* _What you have to do_
Could you print every record below exactly as it appears?

* _Data shown_

++++++++++++++++++++

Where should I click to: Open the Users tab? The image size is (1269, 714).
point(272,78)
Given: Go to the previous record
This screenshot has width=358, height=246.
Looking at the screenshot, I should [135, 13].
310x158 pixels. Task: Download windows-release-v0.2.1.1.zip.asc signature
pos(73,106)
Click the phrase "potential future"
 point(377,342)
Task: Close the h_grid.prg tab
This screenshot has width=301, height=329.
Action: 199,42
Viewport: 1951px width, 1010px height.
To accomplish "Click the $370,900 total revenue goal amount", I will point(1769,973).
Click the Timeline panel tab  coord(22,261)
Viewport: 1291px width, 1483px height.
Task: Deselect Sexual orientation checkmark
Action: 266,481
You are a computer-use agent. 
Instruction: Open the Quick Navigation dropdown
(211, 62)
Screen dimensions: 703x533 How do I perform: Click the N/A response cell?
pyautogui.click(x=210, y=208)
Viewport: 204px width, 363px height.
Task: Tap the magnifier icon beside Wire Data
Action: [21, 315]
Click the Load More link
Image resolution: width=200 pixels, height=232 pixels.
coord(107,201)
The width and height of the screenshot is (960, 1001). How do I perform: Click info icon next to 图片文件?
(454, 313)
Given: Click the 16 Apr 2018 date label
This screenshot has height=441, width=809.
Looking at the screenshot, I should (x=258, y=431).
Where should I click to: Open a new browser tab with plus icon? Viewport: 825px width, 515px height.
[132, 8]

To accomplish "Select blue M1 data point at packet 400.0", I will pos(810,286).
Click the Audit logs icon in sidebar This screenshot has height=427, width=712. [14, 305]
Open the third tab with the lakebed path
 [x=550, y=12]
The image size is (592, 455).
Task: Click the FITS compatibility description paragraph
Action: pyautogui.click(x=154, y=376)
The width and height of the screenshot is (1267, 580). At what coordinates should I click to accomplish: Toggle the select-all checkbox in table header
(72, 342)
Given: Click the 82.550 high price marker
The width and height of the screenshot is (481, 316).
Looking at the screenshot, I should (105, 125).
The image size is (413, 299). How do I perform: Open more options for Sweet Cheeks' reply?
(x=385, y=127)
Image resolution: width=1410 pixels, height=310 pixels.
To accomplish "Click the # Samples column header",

++++++++++++++++++++

* _Your solution_
Where should I click to: Open the Users tab? The image size is (1269, 714).
point(272,78)
Given: Go to the previous record
This screenshot has width=358, height=246.
Looking at the screenshot, I should [135, 13].
310x158 pixels. Task: Download windows-release-v0.2.1.1.zip.asc signature
pos(73,106)
Click the phrase "potential future"
 point(377,342)
Task: Close the h_grid.prg tab
This screenshot has width=301, height=329.
Action: 199,42
Viewport: 1951px width, 1010px height.
To accomplish "Click the $370,900 total revenue goal amount", I will point(1769,973).
Click the Timeline panel tab  coord(22,261)
Viewport: 1291px width, 1483px height.
Task: Deselect Sexual orientation checkmark
Action: 266,481
You are a computer-use agent. 
Instruction: Open the Quick Navigation dropdown
(211, 62)
Screen dimensions: 703x533 How do I perform: Click the N/A response cell?
pyautogui.click(x=210, y=208)
Viewport: 204px width, 363px height.
Task: Tap the magnifier icon beside Wire Data
Action: [21, 315]
Click the Load More link
Image resolution: width=200 pixels, height=232 pixels.
coord(107,201)
The width and height of the screenshot is (960, 1001). How do I perform: Click info icon next to 图片文件?
(454, 313)
Given: Click the 16 Apr 2018 date label
This screenshot has height=441, width=809.
Looking at the screenshot, I should (x=258, y=431).
Where should I click to: Open a new browser tab with plus icon? Viewport: 825px width, 515px height.
[132, 8]

To accomplish "Select blue M1 data point at packet 400.0", I will pos(810,286).
Click the Audit logs icon in sidebar This screenshot has height=427, width=712. [14, 305]
Open the third tab with the lakebed path
 [x=550, y=12]
The image size is (592, 455).
Task: Click the FITS compatibility description paragraph
Action: pyautogui.click(x=154, y=376)
The width and height of the screenshot is (1267, 580). At what coordinates should I click to accomplish: Toggle the select-all checkbox in table header
(72, 342)
Given: Click the 82.550 high price marker
The width and height of the screenshot is (481, 316).
Looking at the screenshot, I should (105, 125).
The image size is (413, 299). How do I perform: Open more options for Sweet Cheeks' reply?
(x=385, y=127)
Image resolution: width=1410 pixels, height=310 pixels.
To accomplish "Click the # Samples column header",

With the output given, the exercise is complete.